◆ What to work on
Look for the string "menu" in the data below, and copy each line that holds it.

++++ Data

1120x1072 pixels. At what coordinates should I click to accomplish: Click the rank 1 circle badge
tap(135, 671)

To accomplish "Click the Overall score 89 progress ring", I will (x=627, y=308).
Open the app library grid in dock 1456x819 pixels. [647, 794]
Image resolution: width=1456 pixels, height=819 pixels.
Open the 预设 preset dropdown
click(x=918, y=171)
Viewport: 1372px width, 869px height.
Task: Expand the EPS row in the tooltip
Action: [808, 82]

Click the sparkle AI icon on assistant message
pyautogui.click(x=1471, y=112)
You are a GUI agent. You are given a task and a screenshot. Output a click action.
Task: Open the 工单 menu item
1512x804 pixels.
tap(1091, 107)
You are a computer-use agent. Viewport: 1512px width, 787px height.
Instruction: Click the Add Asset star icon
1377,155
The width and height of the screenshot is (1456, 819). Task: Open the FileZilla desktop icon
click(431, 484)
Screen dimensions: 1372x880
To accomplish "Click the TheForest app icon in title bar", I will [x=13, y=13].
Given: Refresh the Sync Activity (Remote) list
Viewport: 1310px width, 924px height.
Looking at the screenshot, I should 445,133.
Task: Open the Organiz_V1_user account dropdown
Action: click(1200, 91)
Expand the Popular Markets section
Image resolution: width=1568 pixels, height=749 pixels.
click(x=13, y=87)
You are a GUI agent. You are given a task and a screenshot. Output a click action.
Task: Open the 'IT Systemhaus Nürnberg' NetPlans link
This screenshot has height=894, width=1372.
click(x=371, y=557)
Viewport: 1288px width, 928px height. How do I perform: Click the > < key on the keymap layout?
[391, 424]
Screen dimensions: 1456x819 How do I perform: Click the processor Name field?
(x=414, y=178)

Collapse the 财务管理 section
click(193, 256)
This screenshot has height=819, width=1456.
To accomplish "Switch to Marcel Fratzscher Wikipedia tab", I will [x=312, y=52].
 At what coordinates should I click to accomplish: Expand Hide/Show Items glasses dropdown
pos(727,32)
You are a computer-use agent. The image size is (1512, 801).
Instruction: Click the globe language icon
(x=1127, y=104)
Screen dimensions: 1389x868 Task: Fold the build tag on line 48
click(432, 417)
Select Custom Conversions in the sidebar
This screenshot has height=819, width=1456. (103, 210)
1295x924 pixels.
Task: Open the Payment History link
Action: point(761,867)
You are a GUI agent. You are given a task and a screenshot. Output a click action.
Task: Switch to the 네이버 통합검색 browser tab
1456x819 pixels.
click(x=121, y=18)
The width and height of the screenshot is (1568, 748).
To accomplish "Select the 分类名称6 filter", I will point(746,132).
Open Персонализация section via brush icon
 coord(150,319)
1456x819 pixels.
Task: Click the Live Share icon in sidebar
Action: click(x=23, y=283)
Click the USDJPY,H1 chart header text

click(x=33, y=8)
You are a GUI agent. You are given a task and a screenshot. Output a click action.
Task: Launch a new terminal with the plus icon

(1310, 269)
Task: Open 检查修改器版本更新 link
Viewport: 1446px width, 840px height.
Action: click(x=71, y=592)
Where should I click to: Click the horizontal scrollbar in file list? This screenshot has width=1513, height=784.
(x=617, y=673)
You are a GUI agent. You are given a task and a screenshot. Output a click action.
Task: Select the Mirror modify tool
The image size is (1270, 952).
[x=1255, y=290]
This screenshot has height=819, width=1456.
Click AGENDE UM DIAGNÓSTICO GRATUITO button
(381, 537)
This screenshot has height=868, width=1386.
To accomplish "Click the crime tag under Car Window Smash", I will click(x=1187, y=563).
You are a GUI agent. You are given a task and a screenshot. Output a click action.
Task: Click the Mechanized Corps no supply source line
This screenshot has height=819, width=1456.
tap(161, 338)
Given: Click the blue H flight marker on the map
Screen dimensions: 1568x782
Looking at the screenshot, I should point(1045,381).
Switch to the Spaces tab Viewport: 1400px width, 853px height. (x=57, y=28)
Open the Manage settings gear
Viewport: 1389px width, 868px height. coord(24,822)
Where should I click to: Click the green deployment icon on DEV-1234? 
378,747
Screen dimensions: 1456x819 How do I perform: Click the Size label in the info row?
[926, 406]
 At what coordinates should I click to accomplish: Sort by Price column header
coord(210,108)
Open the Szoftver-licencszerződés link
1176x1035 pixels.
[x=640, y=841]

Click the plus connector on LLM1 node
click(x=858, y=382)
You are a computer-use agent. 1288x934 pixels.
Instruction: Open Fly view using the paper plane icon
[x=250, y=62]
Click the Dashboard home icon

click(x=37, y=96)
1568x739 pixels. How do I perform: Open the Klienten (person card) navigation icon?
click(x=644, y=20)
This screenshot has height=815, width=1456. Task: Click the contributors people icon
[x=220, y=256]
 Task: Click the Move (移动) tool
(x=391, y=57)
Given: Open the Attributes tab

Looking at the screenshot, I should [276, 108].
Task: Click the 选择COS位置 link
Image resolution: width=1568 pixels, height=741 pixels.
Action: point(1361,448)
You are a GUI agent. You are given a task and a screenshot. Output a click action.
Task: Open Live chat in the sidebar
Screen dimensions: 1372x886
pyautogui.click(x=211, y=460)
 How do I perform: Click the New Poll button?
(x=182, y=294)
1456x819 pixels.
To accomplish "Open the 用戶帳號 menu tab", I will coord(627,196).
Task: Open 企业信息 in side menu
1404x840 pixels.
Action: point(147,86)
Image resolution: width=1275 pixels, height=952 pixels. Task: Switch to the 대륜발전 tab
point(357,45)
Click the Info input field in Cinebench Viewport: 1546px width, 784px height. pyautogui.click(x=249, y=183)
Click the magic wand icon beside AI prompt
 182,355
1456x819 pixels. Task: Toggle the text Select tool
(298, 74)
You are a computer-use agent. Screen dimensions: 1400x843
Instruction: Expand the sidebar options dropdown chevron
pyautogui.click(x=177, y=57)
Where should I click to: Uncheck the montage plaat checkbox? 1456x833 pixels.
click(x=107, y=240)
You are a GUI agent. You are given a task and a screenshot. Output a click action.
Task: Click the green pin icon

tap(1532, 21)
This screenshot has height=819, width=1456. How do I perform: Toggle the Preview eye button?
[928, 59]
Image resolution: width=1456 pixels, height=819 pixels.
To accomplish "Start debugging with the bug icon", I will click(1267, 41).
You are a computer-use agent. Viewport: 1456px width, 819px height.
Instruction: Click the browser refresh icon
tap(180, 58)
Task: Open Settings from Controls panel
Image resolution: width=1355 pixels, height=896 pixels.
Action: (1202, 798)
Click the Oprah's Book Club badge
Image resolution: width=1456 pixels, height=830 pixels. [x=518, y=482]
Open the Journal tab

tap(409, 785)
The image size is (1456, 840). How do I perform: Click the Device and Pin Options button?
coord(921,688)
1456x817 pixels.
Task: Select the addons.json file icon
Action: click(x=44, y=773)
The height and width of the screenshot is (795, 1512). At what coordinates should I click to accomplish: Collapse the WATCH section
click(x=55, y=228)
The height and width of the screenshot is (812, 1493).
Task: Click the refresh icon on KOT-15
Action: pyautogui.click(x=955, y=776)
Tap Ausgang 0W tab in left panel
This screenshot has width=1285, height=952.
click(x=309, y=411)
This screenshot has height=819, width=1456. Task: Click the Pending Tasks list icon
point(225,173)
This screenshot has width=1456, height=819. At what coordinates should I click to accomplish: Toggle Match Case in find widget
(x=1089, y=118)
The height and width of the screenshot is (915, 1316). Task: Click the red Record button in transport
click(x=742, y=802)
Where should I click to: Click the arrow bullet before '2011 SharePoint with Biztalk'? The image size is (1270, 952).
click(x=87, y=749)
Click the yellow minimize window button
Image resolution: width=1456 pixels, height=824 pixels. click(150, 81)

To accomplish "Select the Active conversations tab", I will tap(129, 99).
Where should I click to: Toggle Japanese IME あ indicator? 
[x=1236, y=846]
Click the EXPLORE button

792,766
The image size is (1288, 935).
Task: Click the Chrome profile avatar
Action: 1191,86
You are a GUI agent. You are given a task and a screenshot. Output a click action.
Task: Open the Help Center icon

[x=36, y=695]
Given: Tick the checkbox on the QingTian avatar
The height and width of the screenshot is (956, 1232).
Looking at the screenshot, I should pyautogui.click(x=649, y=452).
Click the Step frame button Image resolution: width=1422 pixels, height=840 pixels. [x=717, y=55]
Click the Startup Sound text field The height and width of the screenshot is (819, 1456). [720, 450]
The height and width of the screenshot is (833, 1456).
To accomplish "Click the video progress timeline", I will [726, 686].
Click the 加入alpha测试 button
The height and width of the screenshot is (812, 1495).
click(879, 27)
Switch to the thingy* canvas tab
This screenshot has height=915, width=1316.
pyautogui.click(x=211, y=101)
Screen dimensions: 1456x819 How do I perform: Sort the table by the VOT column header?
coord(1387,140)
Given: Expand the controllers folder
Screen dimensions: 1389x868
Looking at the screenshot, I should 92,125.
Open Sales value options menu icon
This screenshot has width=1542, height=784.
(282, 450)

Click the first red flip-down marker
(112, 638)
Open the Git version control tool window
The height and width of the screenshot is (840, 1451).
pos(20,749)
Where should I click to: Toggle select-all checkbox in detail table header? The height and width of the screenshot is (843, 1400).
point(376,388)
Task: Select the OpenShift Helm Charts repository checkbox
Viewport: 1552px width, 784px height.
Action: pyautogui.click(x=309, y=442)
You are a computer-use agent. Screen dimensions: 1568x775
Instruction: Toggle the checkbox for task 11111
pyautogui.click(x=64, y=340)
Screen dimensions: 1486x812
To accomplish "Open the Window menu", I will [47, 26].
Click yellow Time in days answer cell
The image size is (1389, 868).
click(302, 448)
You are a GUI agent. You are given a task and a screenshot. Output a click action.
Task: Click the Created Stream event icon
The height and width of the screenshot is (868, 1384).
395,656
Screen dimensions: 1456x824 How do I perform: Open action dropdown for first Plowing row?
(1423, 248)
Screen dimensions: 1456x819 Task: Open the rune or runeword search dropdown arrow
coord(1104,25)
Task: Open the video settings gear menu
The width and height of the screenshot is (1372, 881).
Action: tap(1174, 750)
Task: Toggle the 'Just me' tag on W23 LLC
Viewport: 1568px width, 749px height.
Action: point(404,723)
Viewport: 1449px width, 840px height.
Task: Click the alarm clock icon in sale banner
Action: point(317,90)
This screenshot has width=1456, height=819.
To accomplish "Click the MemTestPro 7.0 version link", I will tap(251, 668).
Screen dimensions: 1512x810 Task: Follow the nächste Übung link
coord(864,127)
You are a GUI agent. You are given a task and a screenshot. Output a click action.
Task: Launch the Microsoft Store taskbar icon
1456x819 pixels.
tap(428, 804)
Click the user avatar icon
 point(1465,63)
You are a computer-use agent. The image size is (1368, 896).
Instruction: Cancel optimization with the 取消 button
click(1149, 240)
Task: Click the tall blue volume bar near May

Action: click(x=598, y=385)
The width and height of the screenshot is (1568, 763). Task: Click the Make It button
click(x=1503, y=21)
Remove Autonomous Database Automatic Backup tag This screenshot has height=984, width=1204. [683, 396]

++++++++

◆ Task answer
Task: Open the 工单 menu item
To accomplish "Open the 用戶帳號 menu tab", I will coord(627,196).
Task: Open 企业信息 in side menu
Open Sales value options menu icon
To accomplish "Open the Window menu", I will [47, 26].
Task: Open the video settings gear menu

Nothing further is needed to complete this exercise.